Previous studies concluding that the endogenous synthesis of NO is decreased in ADPKD used indirect methods of NO measurement, demonstrating that either endothelium-dependent relaxation in small resistance vessels or brachial artery flow-mediated dilatation was reduced [23, 49]; and/or that levels of serum/urinary NO metabolite, renal NOS protein/mRNA, and/or NOS activity were reduced [10, 11, 13, 15, 23]. However, baseline levels of NO metabolites and NOS protein have not been consistently reduced in all studies in PKD [50]. These discrepancies highlight the multiple factors that regulate NO in vivo, including: the reduction in NO clearance in renal disease [11]; the elevation of naturally occurring NOS inhibitors in ADPKD (such as asymmetric dimethyl arginine) [51–53]; the genetic background of an individual [54]; and/or the need for functional stimulants to uncover the deficit [45]. It is well known that the direct measurement of NO is difficult and complex due to its reactivity and short physical half-life [55, 56]. Therefore, in this study we measured the intracellular levels of bioactive NO in ADPKD using the DAF-2/DA method. DAF-2/DA is a membrane-permeable probe that interacts with N2O3 (oxidation product of NO) as well as reactive oxygen species, to produce DAF-2T (triazolofluorescein) causing the cells to fluoresce [27, 28, 56]. Our findings showed that DAF-2/DA levels were markedly reduced in human ADPKD cells compared to the control cells, supporting the study hypothesis. While the DAF-2/DA method should be used in combination with other methods [56], its simplicity makes it a useful assay for screening the efficacy of NO modulators in mutated PKD cells in vitro and/or cells from patients treated with alternative NO-dependent interventions in future studies [57].

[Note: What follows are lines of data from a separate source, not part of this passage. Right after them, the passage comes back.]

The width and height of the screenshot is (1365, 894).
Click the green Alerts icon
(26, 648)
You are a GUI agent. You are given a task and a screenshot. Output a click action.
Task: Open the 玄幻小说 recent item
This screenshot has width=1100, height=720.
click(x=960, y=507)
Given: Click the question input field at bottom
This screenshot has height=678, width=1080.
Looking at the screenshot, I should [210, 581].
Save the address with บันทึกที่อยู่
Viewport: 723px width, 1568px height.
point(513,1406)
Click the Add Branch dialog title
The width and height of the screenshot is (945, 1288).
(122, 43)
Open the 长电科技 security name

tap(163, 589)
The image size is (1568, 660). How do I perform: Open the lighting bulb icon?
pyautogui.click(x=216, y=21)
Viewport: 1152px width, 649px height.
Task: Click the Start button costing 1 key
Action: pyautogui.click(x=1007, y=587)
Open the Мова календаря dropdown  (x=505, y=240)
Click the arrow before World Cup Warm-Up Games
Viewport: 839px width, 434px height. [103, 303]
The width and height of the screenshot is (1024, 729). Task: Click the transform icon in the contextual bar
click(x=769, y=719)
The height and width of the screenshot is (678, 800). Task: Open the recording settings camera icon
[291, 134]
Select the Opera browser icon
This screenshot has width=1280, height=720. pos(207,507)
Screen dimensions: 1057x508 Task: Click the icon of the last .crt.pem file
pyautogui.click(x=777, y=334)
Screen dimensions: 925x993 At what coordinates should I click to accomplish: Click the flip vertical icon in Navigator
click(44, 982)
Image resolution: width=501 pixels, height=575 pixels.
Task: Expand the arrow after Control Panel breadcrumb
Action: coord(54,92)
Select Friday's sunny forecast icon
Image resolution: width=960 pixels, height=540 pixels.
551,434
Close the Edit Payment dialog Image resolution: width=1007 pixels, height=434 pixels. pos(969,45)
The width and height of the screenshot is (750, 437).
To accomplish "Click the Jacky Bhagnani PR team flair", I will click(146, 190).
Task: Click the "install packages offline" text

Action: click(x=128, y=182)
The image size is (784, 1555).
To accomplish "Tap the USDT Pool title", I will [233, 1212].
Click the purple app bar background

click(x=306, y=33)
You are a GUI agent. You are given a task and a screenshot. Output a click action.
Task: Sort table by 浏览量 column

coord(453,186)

The endogenous synthesis of NO is primarily derived from enzymatic, and to lesser extent, non-enzymatic pathways [12, 16]. An increase in the availability of dietary arginine enhances the activity of NOS and promotes NO production [12, 58, 59], and the efficacy of this intervention has been extensively investigated in experimental models of renal disease [60, 61]. However, previous in vivo studies in Han:SPRD PKD rats demonstrated that L-arginine only had marginal benefits on reducing kidney weight and cyst volume in males with no effect on BP [13]. This modest effect may be because of the low dose used (0.5 g/L) [13], and/or reduced bioavailability due to first pass metabolism [14]. To further clarify efficacy, in this study, we compared the effects of L-arginine and SNP in vitro, and found that they both reduced cyst diameter whereas L-NAME exacerbated it, and interestingly, by similar magnitudes. These data provide evidence that NO has direct cyst-reducing effects. The mechanisms underlying this requires further investigation, but it raises the possibility that NO may have anti-mitogenic properties on cystic epithelial cell proliferation rather than cytotoxicity secondary to free radical formation, as shown previously in mesangial cells [62].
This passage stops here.